[Collected data]
------------------------

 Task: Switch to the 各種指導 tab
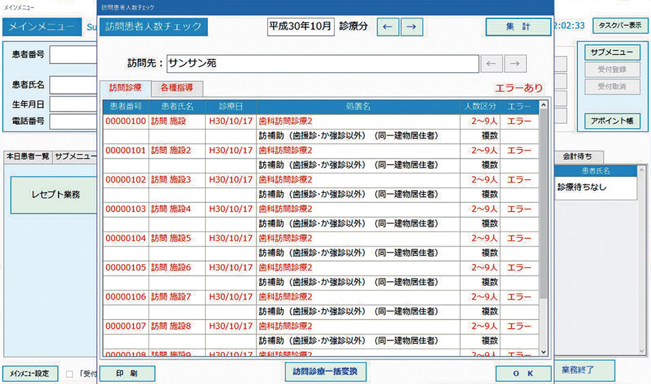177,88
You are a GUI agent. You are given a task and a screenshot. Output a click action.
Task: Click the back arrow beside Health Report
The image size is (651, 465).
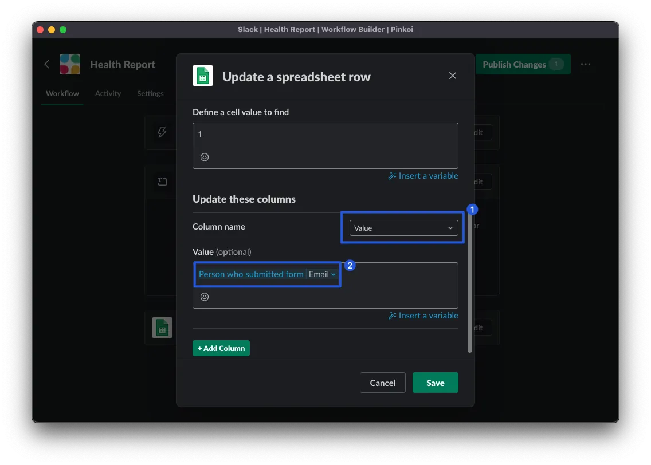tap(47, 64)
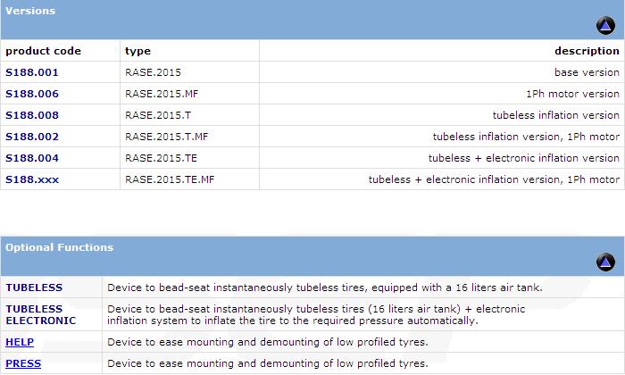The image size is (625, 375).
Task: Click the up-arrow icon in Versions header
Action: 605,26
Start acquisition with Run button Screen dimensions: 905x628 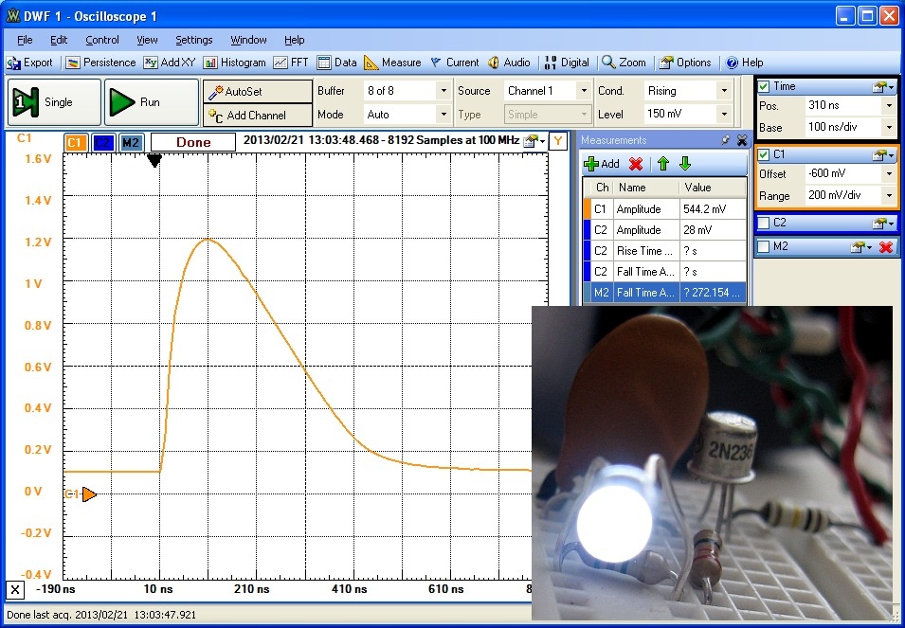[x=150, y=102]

------------------------

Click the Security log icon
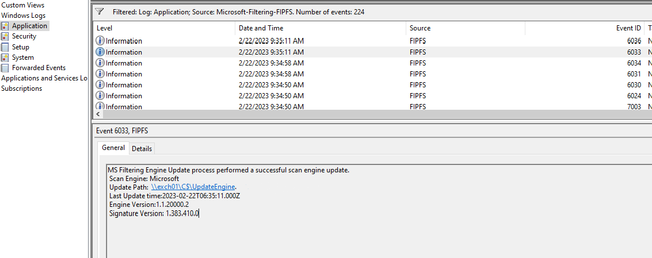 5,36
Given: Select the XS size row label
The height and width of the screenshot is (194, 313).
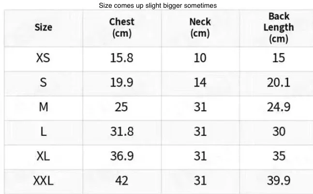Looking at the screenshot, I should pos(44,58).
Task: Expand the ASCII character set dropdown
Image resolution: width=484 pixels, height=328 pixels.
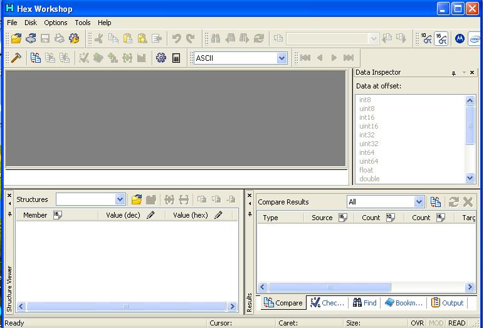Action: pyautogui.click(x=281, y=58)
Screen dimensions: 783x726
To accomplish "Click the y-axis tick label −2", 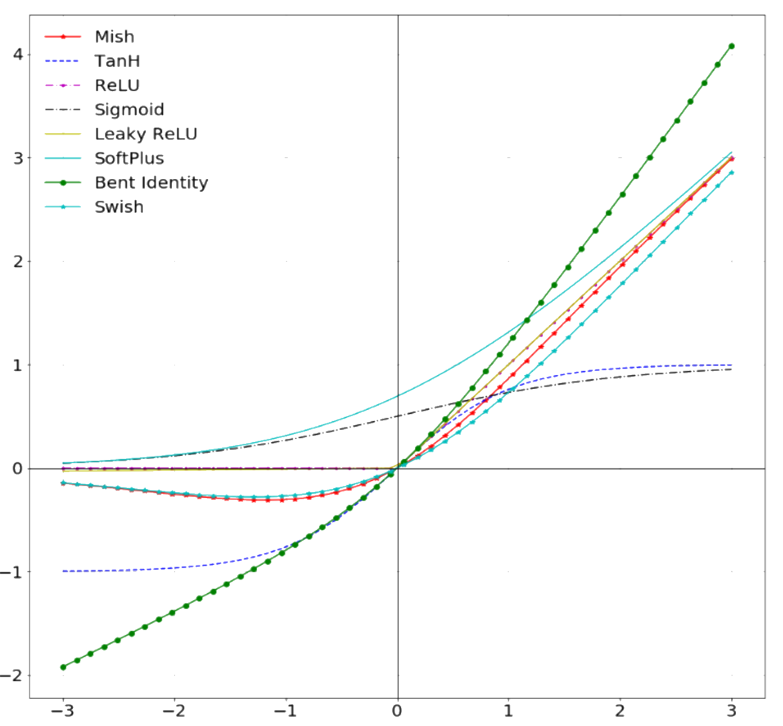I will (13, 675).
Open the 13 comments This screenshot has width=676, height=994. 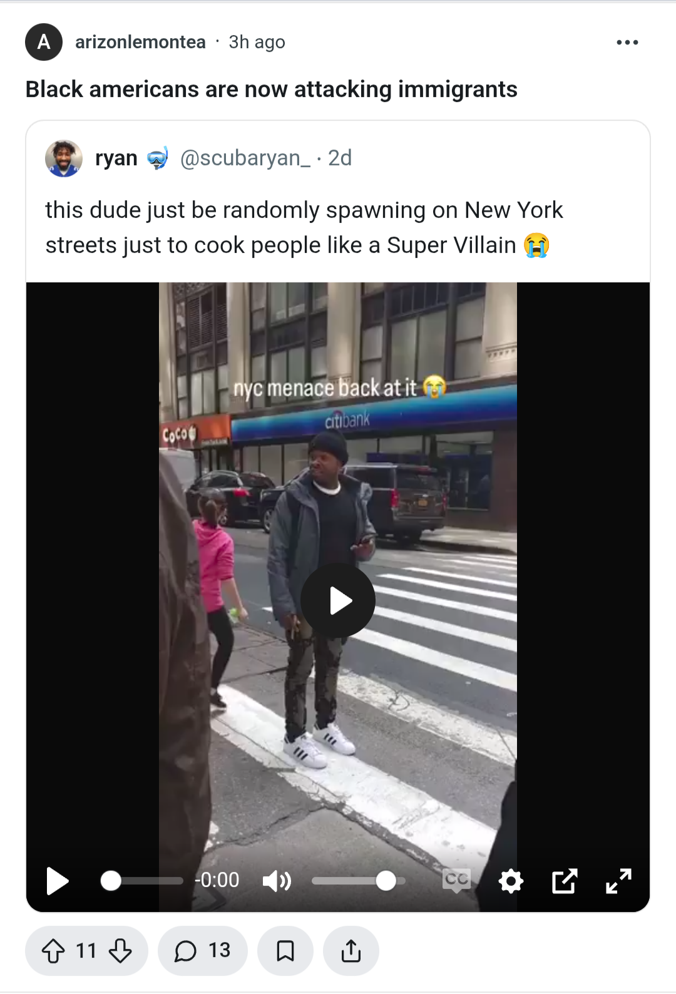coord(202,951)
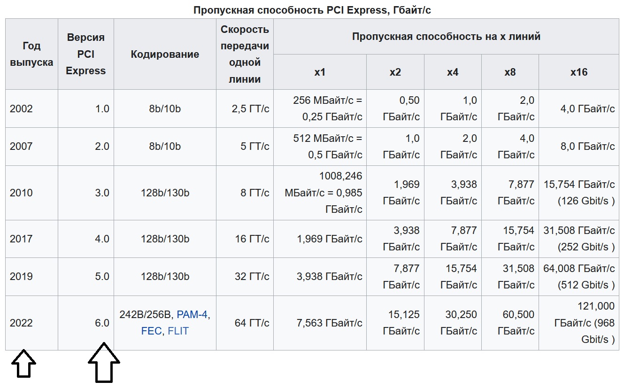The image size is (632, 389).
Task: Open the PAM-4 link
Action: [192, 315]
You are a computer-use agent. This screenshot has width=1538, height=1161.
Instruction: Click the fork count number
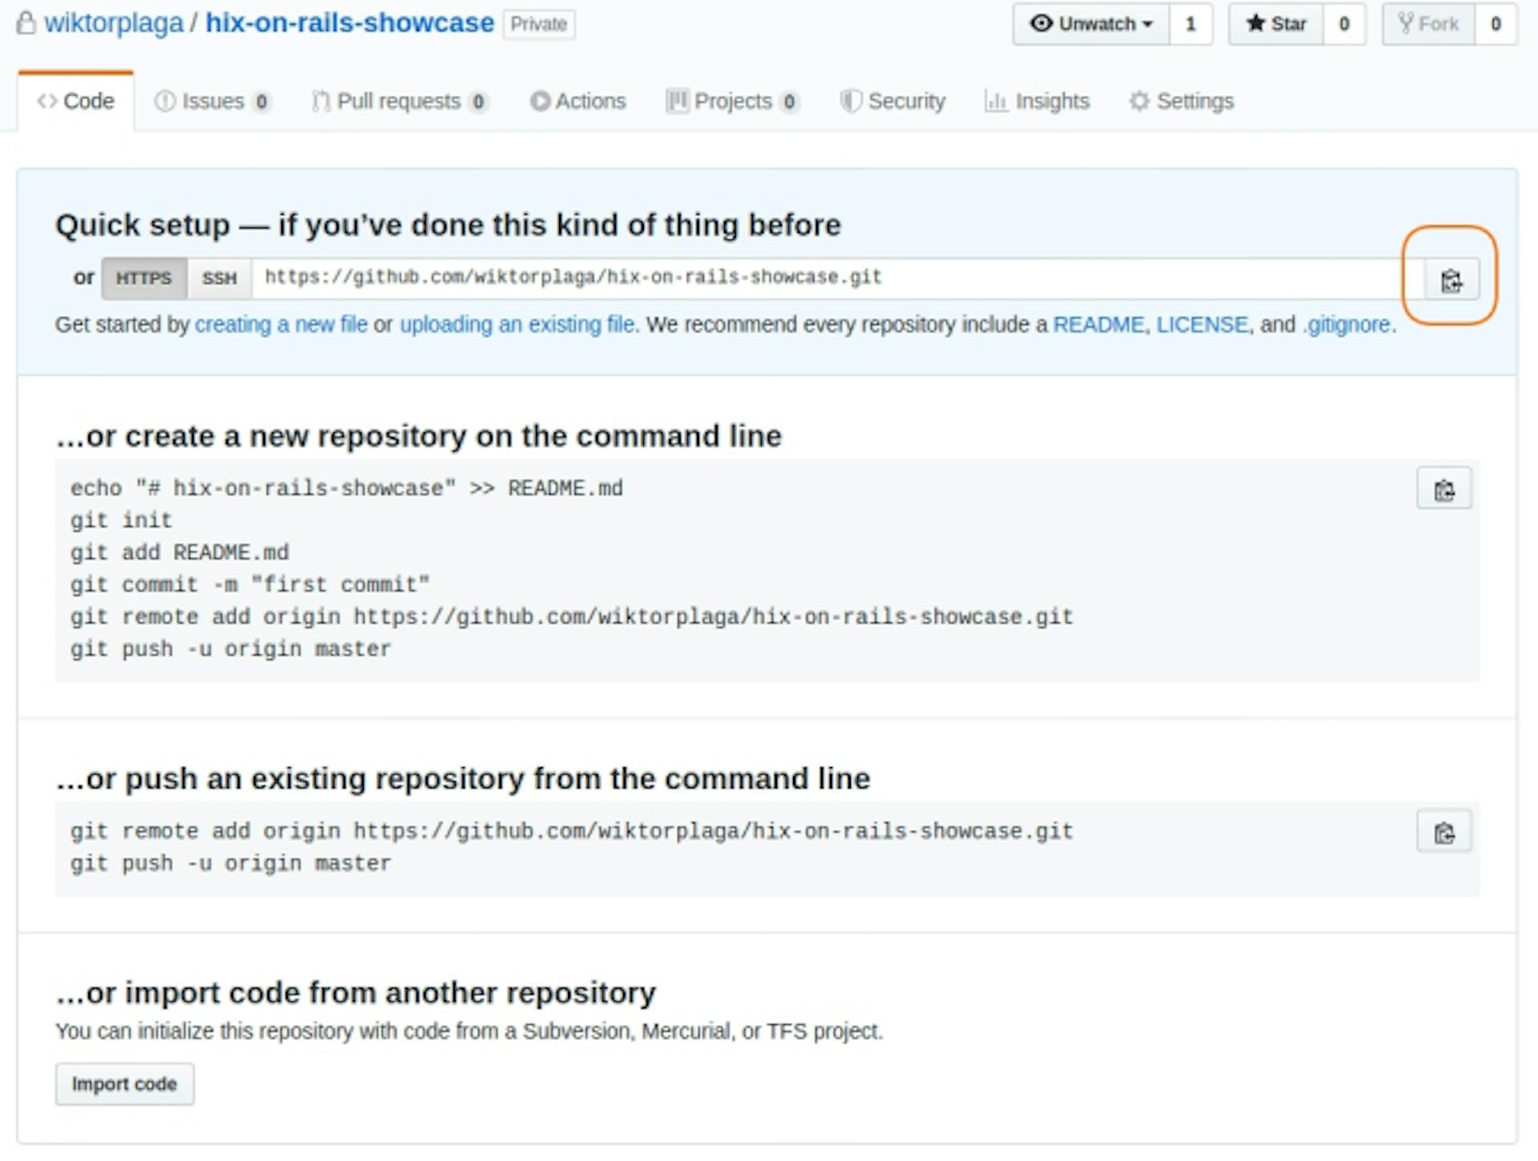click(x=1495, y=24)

------------------------

◆ PROBLEM REQUIREMENTS ◆
Leaving out the pictures, please output the lines in the entries above from the one with "Click the Security log icon" through the one with "Task: Expand the ASCII character set dropdown", exactly as they are.

◆ FINISHED TASK ◆
Click the Security log icon
 5,36
Given: Select the XS size row label
The height and width of the screenshot is (194, 313).
Looking at the screenshot, I should pos(44,58).
Task: Expand the ASCII character set dropdown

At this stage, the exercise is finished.